**GOAL**. Pull out the rows starting at the line containing "You are a computer-use agent. 588x389 pixels." and ending at the line containing "Action: pyautogui.click(x=375, y=9)", both included, and reproduce them verbatim.

**RECORDS SHOWN**.
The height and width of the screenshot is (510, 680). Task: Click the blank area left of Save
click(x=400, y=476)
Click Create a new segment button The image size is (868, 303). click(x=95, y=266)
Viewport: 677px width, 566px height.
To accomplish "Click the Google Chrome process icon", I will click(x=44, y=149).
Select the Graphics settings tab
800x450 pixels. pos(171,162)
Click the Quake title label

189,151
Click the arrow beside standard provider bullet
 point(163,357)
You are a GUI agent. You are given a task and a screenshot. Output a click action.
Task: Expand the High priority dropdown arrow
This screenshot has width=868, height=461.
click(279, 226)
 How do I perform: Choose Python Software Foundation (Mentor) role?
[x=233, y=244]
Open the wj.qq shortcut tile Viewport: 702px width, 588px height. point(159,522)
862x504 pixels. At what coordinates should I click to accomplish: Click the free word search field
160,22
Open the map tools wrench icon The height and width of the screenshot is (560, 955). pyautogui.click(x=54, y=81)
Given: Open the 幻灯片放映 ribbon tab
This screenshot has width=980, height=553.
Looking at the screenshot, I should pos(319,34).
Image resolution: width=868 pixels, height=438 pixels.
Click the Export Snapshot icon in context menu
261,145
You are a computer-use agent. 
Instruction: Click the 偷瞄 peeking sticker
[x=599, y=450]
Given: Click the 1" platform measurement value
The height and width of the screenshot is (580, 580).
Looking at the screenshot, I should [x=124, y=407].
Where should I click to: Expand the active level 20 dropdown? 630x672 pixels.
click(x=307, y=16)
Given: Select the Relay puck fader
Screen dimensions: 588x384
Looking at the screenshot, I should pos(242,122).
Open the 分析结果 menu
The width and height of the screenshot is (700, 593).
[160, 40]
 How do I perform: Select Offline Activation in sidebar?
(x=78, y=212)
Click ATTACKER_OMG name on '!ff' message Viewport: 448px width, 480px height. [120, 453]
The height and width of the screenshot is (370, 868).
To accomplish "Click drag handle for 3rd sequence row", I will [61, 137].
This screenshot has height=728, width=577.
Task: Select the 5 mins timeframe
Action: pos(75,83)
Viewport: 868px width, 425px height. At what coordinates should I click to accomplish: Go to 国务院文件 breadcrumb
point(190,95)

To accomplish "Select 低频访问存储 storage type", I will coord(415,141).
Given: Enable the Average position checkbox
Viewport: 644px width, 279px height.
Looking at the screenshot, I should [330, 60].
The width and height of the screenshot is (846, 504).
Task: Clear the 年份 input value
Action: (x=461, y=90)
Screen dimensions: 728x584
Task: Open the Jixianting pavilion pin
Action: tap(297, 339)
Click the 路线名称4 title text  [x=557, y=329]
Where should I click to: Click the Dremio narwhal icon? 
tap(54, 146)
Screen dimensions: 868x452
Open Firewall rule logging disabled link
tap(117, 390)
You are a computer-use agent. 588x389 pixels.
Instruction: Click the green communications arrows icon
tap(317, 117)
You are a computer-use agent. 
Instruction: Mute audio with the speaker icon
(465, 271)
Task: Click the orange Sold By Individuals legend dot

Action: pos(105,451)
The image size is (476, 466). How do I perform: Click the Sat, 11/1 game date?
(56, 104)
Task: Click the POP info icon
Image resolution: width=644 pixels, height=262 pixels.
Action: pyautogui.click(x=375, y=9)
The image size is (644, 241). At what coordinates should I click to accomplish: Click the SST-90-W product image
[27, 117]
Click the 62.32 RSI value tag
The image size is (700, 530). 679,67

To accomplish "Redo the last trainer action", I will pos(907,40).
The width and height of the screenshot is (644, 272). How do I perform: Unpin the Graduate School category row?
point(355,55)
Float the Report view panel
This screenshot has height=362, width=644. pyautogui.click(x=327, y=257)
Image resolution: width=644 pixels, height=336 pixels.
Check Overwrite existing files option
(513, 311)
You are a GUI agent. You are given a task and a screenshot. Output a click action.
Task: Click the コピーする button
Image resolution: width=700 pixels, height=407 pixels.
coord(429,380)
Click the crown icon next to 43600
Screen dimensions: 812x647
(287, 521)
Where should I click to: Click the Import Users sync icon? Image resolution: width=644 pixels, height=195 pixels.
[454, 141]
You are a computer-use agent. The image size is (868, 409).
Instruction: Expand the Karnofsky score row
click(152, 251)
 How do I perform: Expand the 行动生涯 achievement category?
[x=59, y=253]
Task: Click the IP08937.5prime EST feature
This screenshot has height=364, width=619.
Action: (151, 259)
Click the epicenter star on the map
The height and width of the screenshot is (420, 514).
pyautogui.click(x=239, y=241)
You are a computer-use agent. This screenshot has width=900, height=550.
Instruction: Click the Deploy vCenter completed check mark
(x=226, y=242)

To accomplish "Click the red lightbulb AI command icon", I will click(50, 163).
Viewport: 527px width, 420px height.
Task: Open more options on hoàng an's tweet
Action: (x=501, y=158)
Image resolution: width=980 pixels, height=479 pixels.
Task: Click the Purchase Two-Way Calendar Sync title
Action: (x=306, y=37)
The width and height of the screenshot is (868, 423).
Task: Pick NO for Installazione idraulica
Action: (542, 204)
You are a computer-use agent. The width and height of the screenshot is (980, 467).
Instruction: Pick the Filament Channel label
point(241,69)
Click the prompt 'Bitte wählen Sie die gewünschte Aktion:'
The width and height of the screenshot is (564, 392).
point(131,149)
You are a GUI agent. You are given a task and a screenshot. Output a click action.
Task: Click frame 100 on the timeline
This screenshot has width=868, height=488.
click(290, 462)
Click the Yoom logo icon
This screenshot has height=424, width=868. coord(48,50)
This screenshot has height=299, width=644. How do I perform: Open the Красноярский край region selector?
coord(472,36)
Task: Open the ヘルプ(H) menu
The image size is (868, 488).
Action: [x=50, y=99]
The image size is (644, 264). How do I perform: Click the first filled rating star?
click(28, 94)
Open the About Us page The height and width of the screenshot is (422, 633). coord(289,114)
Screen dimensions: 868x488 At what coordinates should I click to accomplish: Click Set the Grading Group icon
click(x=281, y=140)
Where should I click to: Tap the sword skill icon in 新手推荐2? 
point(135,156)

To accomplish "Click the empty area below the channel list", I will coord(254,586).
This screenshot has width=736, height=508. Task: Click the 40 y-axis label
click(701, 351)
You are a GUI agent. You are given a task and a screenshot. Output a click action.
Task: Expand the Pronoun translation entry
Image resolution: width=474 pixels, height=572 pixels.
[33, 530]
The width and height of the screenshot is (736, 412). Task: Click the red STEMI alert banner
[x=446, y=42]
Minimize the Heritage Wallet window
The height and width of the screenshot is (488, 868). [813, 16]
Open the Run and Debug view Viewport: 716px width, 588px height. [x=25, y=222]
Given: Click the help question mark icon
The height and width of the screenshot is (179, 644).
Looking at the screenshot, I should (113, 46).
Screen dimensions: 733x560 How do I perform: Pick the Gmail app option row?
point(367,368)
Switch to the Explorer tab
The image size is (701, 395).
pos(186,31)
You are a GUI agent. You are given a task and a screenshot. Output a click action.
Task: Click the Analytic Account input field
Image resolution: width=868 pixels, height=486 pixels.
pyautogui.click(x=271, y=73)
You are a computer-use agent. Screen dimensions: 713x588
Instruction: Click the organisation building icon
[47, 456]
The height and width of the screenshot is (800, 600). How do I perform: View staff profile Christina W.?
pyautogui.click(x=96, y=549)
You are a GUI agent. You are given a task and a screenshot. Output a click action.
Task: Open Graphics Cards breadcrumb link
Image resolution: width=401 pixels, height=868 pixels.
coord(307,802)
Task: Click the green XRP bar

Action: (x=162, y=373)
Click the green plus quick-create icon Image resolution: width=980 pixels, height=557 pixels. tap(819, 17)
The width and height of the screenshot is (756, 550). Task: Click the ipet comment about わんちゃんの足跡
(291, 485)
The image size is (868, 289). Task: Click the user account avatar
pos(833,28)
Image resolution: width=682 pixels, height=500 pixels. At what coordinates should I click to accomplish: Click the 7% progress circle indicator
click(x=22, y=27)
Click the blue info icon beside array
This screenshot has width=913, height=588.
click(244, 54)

**RESPONSE**.
You are a computer-use agent. 588x389 pixels.
Instruction: Click the green communications arrows icon
tap(317, 117)
You are a computer-use agent. 
Instruction: Mute audio with the speaker icon
(465, 271)
Task: Click the orange Sold By Individuals legend dot

Action: pos(105,451)
The image size is (476, 466). How do I perform: Click the Sat, 11/1 game date?
(56, 104)
Task: Click the POP info icon
Image resolution: width=644 pixels, height=262 pixels.
Action: pyautogui.click(x=375, y=9)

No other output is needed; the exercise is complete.